Of the entries below, return exactly those lines that fall between the one containing "843x422 pixels." and the one containing "Hide the Bones", the two end lines included.

• [Dataset records]:
_ _ _ _ _ _ _

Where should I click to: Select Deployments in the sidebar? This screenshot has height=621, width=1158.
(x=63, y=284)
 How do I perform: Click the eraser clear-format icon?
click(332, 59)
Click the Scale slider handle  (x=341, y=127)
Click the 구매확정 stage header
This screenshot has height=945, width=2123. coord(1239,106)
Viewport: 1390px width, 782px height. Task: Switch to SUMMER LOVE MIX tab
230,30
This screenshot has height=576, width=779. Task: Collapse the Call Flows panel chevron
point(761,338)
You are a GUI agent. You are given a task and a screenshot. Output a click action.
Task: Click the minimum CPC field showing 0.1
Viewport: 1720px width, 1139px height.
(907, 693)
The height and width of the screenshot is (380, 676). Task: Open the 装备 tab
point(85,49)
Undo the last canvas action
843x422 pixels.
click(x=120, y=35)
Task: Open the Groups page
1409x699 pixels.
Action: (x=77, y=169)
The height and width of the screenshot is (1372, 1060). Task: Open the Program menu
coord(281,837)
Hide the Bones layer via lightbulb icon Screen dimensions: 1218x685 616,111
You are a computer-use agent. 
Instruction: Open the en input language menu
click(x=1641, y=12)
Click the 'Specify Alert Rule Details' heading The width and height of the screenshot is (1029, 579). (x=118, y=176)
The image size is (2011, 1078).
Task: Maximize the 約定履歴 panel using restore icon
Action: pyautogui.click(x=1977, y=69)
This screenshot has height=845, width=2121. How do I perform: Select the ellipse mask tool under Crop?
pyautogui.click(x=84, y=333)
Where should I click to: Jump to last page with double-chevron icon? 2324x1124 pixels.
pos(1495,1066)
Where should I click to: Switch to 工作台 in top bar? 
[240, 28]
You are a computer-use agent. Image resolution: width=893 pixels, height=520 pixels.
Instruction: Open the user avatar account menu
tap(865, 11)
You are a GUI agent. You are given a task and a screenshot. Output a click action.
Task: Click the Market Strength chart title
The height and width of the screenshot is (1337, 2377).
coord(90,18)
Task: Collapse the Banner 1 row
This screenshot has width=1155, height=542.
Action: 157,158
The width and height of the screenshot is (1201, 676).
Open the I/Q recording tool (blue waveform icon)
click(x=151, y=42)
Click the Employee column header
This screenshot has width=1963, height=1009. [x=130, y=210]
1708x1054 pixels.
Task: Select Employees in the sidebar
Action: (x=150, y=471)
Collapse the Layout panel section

_ _ _ _ _ _ _

• [Answer to this exercise]:
843x422 pixels.
click(x=120, y=35)
Task: Open the Groups page
1409x699 pixels.
Action: (x=77, y=169)
The height and width of the screenshot is (1372, 1060). Task: Open the Program menu
coord(281,837)
Hide the Bones layer via lightbulb icon Screen dimensions: 1218x685 616,111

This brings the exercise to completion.